Wednesday, August 5, 2009: 10:10 AM
Aztec, Albuquerque Convention Center
Jennifer C. Duerr1, Gretchen C. Rollwagen-Bollens2 and Stephen M. Bollens2, (1)School of Earth and Environmental Sciences, Washington State University Vancouver, Vancouver, WA, (2)School of the Environment, Washington State University Vancouver, Vancouver, WA
Background/Question/Methods

Vancouver Lake is a large, shallow lake located in the urbanized lower Columbia River floodplain in Vancouver, Washington. Seasonal noxious blooms of blue-green algae called cyanobacteria (Aphanizomenon flos-aquae and Anabaena flos-aquae) have been occurring in the lake for the past 20 years, mirroring a global trend. Controlling and/or eliminating these blooms is a high priority for lake managers. With support from the Vancouver Lake Watershed Partnership, we are investigating how cyanobacteria blooms may be influenced by biotic and abiotic factors, to assist in developing appropriate management strategies for this and other temperate, shallow lakes. We examined how microzooplankton (heterotrophic unicellular eukaryotic plankton <200 µm) grazing on cyanobacteria and other algae contributes to bloom formation and decline.

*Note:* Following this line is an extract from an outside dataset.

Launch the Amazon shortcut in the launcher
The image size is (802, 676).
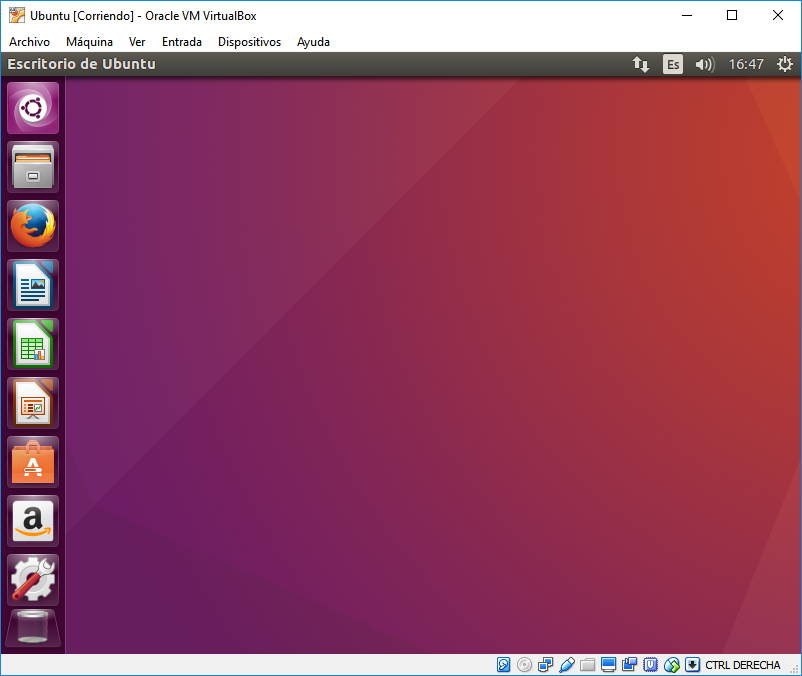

We conducted 16 dilution experiments between April 2008 and January 2009, using treatments with varying ratios of filtered lake water to unfiltered lake water (both with and without added nutrients) to determine the intrinsic growth rate of phytoplankton and the microzooplankton grazing rate.

Results/Conclusions

The bloom occurred in late August (peak chlorophyll was 498.5 µg/l).

Phytoplankton growth rate reached 1.2 d-1 pre-bloom, declined to 0.7 d-1 peak-bloom, then rose to 1.4 d-1 and fell to 0.9 d-1post-bloom. The grazing rate followed a similar trend, ranging from 0.3 d-1 (pre-bloom) to

0.6 d-1 (peak-bloom) to 1.1 d-1 and 0.8 d-1 (post-bloom).  Negative growth and grazing rates occurred mid-June – mid-July with an absence of grazing in January, which may have resulted from a trophic cascade or changes in the community composition. We analyze these results in the context of how the community composition changed.